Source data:
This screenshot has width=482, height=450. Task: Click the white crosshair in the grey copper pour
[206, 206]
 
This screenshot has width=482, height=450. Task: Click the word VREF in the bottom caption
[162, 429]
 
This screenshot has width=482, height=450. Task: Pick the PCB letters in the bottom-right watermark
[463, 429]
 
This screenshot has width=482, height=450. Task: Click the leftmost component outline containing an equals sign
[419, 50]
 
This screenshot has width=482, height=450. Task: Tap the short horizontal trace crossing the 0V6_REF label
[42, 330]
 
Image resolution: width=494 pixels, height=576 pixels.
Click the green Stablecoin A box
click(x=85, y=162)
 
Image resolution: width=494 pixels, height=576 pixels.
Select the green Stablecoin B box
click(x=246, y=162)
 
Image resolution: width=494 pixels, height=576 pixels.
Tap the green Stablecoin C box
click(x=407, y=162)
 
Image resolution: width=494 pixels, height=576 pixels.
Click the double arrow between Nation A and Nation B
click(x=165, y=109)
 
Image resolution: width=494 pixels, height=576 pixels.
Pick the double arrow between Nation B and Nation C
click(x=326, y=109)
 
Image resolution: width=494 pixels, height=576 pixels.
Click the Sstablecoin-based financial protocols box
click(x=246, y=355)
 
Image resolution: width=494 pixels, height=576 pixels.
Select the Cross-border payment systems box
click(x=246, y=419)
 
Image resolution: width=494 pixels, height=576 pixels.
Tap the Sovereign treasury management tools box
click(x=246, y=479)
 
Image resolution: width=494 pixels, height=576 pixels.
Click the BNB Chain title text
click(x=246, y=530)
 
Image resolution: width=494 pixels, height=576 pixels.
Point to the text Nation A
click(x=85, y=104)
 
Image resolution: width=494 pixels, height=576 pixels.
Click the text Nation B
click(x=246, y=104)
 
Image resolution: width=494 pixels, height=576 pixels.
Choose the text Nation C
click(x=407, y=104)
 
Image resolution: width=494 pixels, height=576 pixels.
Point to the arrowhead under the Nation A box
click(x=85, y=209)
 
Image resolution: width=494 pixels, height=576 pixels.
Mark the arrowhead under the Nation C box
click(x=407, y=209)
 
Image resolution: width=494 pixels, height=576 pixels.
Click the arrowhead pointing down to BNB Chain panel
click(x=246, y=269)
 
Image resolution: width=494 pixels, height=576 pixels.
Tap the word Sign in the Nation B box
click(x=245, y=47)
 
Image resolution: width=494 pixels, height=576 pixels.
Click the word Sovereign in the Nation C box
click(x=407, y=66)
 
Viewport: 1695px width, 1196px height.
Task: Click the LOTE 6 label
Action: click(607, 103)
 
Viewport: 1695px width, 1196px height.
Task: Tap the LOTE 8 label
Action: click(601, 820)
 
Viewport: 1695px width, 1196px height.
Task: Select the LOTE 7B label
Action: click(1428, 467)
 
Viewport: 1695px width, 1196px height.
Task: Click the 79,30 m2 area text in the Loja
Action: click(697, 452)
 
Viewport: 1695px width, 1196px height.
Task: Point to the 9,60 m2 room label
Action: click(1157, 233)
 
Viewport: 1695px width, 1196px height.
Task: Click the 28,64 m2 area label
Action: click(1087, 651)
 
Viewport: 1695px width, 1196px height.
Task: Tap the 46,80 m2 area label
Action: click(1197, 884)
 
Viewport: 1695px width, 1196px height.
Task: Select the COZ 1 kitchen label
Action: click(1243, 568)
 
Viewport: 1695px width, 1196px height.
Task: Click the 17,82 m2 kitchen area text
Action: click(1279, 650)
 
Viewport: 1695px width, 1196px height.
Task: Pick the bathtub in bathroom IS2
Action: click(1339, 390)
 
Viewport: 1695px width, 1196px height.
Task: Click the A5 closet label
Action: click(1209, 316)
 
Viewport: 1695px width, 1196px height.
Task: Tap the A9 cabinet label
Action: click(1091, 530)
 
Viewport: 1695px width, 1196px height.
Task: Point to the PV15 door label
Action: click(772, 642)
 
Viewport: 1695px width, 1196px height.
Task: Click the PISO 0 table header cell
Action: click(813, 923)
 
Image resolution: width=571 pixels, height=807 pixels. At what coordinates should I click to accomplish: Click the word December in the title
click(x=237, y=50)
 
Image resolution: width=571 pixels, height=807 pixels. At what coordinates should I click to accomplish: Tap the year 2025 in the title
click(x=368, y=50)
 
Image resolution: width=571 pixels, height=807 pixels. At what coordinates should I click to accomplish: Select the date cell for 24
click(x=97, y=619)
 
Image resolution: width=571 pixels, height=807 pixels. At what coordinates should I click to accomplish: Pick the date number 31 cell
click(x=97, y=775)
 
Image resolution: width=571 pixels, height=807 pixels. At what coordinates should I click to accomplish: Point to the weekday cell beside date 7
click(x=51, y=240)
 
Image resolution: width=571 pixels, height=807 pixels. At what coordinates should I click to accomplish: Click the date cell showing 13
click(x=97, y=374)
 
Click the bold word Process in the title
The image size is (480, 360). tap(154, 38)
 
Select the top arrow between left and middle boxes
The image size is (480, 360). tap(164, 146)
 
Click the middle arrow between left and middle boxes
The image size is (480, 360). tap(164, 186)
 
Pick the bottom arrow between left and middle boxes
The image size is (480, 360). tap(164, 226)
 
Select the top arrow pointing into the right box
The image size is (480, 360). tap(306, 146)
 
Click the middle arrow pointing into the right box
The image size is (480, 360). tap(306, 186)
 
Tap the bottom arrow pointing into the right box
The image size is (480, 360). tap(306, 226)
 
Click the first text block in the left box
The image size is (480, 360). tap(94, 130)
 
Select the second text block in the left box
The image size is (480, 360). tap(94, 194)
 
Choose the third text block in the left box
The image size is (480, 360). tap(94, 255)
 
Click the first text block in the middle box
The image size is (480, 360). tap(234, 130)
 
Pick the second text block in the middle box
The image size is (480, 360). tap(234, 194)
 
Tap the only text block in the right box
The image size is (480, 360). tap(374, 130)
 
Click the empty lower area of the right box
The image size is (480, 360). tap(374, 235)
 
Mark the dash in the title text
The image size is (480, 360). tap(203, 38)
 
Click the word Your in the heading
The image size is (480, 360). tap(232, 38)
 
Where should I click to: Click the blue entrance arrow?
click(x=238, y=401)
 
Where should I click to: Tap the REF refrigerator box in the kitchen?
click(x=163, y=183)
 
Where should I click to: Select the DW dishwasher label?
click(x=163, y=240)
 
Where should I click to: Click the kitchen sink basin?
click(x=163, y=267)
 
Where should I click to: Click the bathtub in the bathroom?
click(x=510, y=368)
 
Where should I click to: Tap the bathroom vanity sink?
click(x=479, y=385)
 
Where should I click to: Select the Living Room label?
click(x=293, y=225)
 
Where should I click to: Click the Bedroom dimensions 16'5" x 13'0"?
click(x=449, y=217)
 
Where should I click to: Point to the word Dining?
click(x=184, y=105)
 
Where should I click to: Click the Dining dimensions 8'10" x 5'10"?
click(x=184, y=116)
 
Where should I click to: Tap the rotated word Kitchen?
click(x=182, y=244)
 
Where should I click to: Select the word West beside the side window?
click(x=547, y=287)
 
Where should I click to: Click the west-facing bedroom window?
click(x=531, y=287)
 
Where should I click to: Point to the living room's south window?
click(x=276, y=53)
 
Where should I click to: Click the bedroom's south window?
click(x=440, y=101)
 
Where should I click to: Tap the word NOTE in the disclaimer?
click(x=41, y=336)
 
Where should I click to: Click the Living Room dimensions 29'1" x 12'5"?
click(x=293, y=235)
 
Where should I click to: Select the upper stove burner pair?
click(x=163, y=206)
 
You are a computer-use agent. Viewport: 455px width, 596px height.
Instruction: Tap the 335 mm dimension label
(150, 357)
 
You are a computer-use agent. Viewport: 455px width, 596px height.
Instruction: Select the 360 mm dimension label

__DIRECTIONS__:
Pick out every line from the items above that contains the word "area", and please copy each one in full.

__CORRECT OUTPUT__:
Task: Click the 79,30 m2 area text in the Loja
Task: Click the 28,64 m2 area label
Task: Tap the 46,80 m2 area label
Task: Click the 17,82 m2 kitchen area text
Click the empty lower area of the right box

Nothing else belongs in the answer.